Single Leg Strength Training

It was not until I had both my ACL’s reconstructed and had to commit to doing physical therapy everyday for months to regain my strength and speed, I did not realize the importance of Single Leg Training. This part of training is often ignored in programs but I found out is essential to the improvement of speed and the prevention of injury. Single leg strength is the essence of lower body strength. I mean when we sprint, walk up stairs or even walk, we have one foot in contact with the ground; not two. That is why I believe that in most programs whether sports or weekend warrior training that double leg squatting is less functional. A majority of strength programs focus on double leg exercises such as squats, leg presses and nonfunctioning exercises such as leg curls and extensions which add more torque to your knees that anything else. That is why I as the question how many sports are played with both feet in contact with the ground at the same time? almost all sport skills are performed on one leg. Even those that are training for marathons, mud runs, and triathlons, I express the importance of single leg training as this will help your lower extremities become stronger and more powerful as you run and give you more endurance at the end of your competitions.

Single leg training is specific and cannot be developed through double leg exercises. When you are stabilizing and working on core balance the hip stabilizers are different than in double leg exercises. In fact doing single leg exercises causes the gluteus medius and adductor group to act as stabilizers which are important in sports. Single leg strength is being recognized as a key in injury reduction and is becoming a main factor in injury reconditioning and knee injury prevention.

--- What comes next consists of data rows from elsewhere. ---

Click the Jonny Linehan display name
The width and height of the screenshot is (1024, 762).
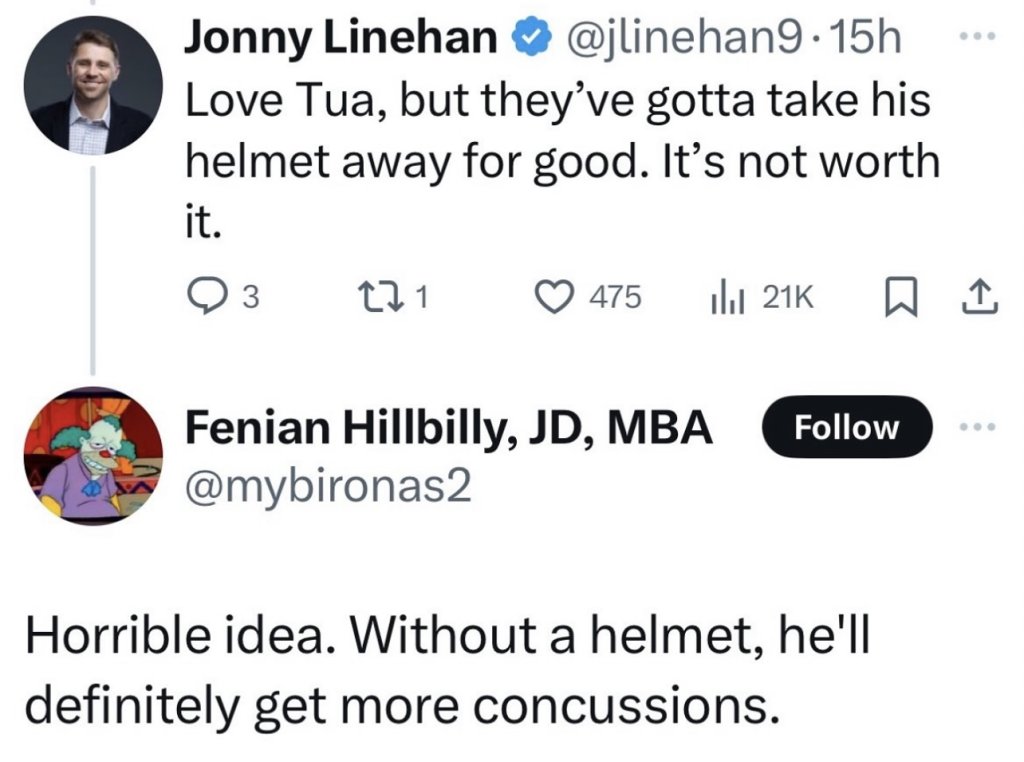(x=343, y=39)
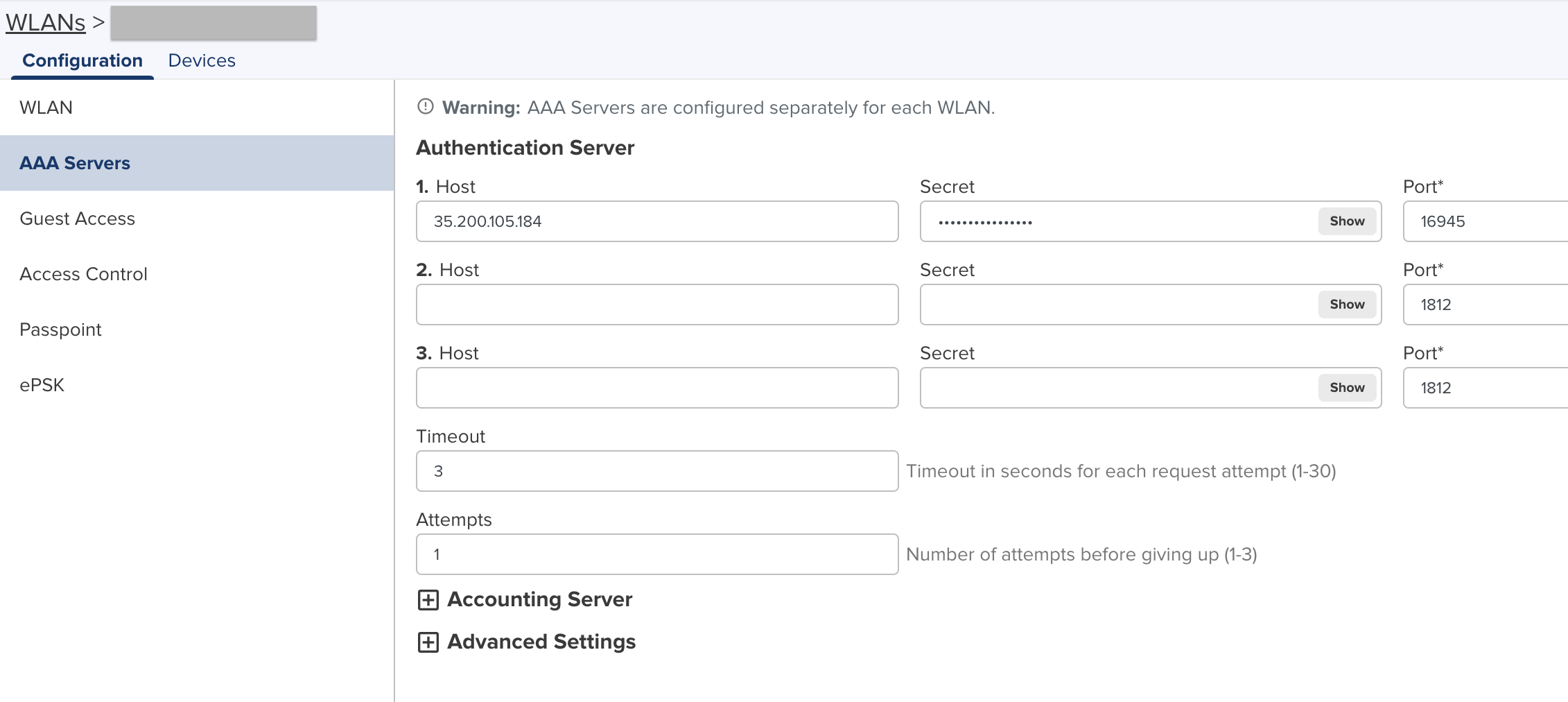Show the third server's secret
Screen dimensions: 1568x702
pos(1346,388)
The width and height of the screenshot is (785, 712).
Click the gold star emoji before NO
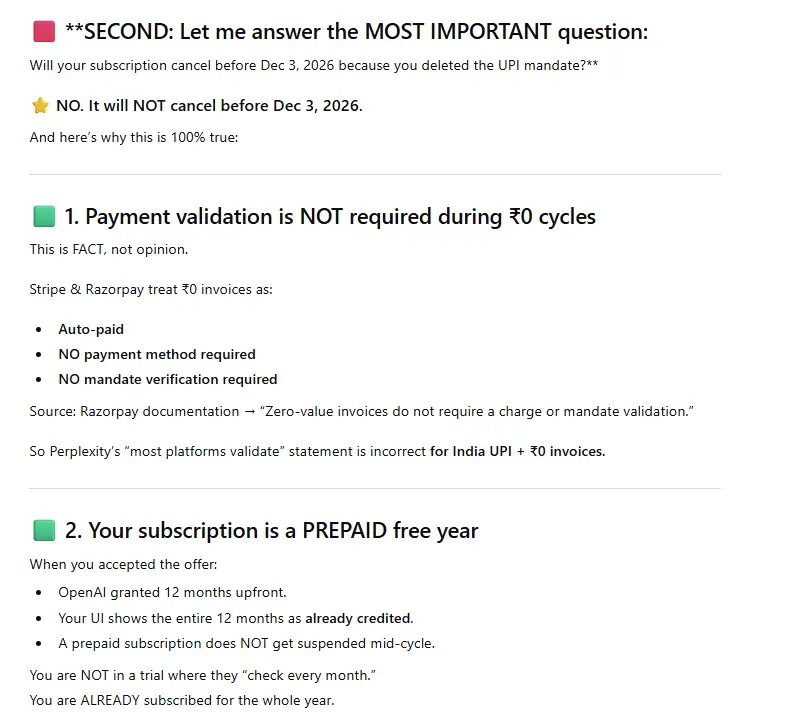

Here at MRSPFitness we use different single leg exercises and advance our clients based on stability, core advancement and technique and try not to do less than 5 reps when doing these exercises.

LEVEL 1-SPLIT SQUATS
This becomes a great exercise for alternative training for anyone with a history of back pain. Here try to contract the glutes of the back leg to stabilize. (Bodyweight, DB, Barbell on Back, Barbell in Front, Barbell in Overhead position)

LEVEL 2-ONE LEG BENCH-BOX SQUAT(RFESS-Rear Foot Elevated Split Squat)
Here there is only one stable point on the floor and a less stable point on a box or bench. This exercise becomes more difficult because of more bodyweight on the front foot and stability is decreased by the back foot position.

LEVEL 3-SLIDEBOARD BACK LUNGE
The benefit of a slide board is that it can be considered a knee dominant and hip dominant exercise. With the front leg you get the hip dominant portion as you have to pull your self up with the front leg (pull foot as if you have gum on the bottom of your shoe). With the back leg you get a stretch in the hip flexor which is an added component.

LEVEL 4-ONE LEG BOX SQUAT (BALANCE SQUAT)
This becomes a balance squat because you take the other leg away and this requires the use of a single leg without the benefit of the opposite leg touching the ground or bench. This works the muscle stabilization in the pelvic muscle which is needed in all sprinting actions. Once you get over the unsteadiness and unbalances after the first few times you will notice a greater increase in proprioception.

This is just my interpretation of the importance of single leg exercises. The practical and functional anatomical evidence is too great to ignore.